The Window (1949) – A boy with a reputation for telling tall tales witnesses a murder, and no one will believe him!
Directed by Ted Tetzlaff Starring – Bobby Driscoll, Barbara Hale, Arthur Kennedy
While often categorized as film noir, I’d call this “near noir”. There are elements here (though there is none of the standard sexual tension given that the lead character is nine years old), but it doesn’t quite come together for me. That’s about the only short fall however.
One hot summer night in New York, a boy with an active imagination decides to sleep out on the fire escape to cool off. When he wakes up at 2 AM he peeks through the blinds of the apartment above his and sees a man murdered before his eyes. The filmmaker sets us up from the beginning with a quotation from “Aesop’s Fables” about the boy who cried wolf.

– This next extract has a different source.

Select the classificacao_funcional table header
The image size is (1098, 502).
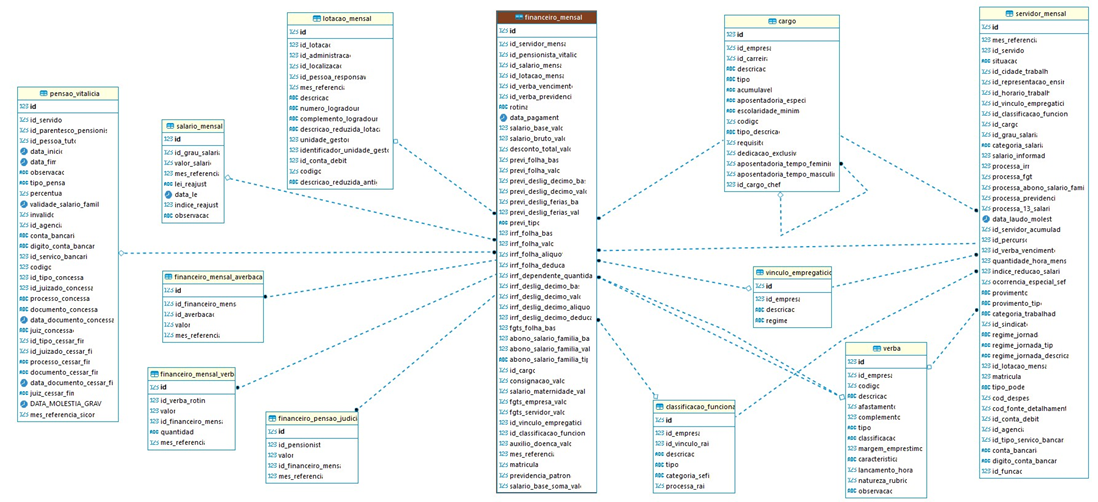pos(695,406)
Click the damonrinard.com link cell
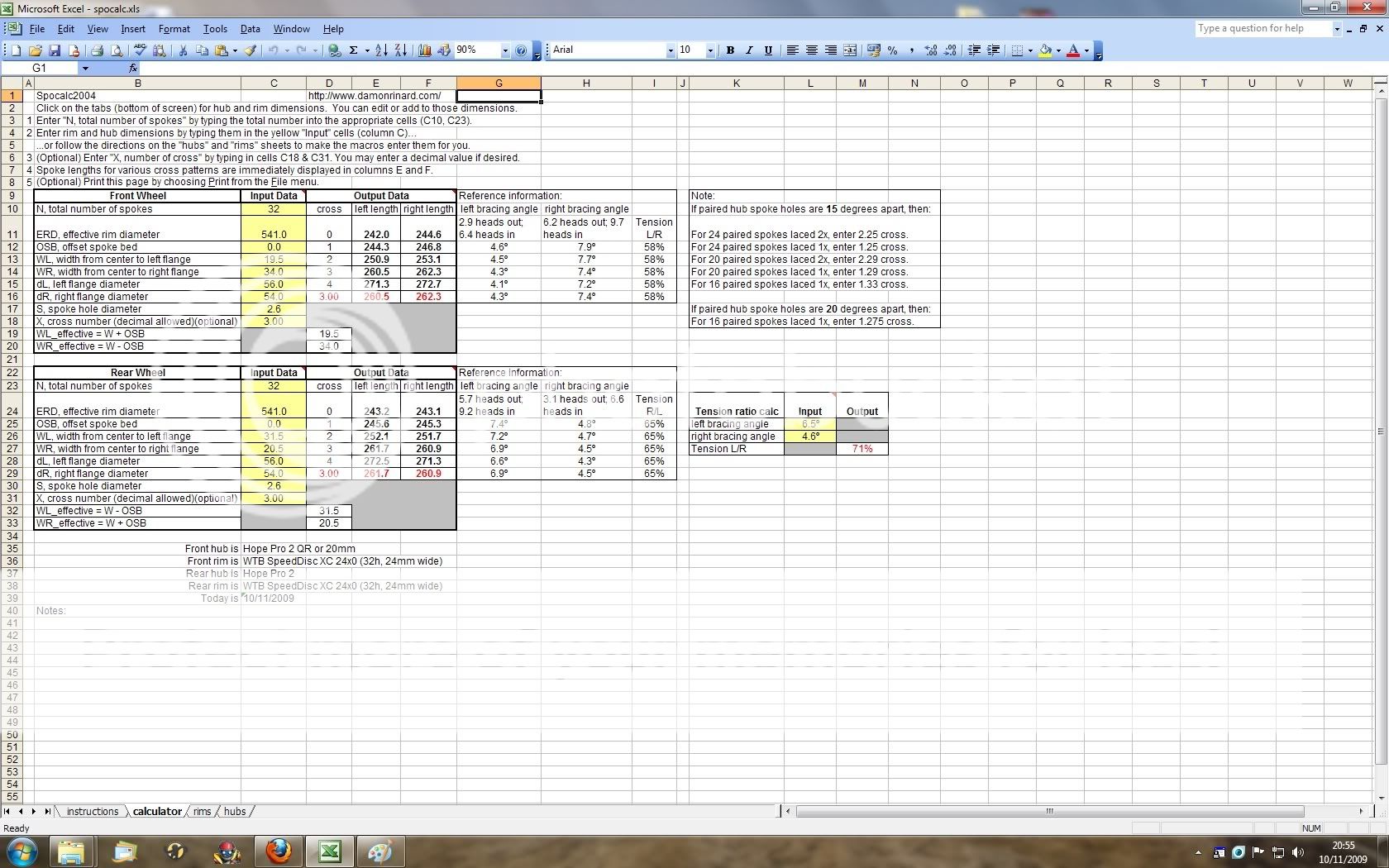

Bobby Driscoll was twelve when he made the movie (a role which contributed to him winning a Juvenile Oscar the following year). He was a slated to be a juvenile star for Disney, and would appear in both “Song of the South” (Disney’s first movie to include live action) and “Treasure Island”. Here he is surrounded by some solid character actors, but the movie is all his. He does a wonderful job of carrying the weight.
Looking back at some of the reviews at the time, it’s interesting to see that the parental characters (Hale and Kennedy) are taken to task, even referred to as “evil” in one review. Watching the movie 50+ years later, I don’t read those characters that way at all. Paul Stewart’s character is delightfully evil with a very realistic feel to it. But Mr. and Mrs. Woodry just feel like people who don’t quite know what to do with all that imagination bubbling up in their son.
The movie was a hit for Howard Hughes and his newly acquired RKO movie studio. Sadly, Driscoll’s career would run out of steam by 1960 and he would die of a drug overdose before his 32nd birthday.
Why I Liked It – A cool change of pace with a believable kid as the lead character.
Why You Will Like It – A nicely paced, tense little thriller.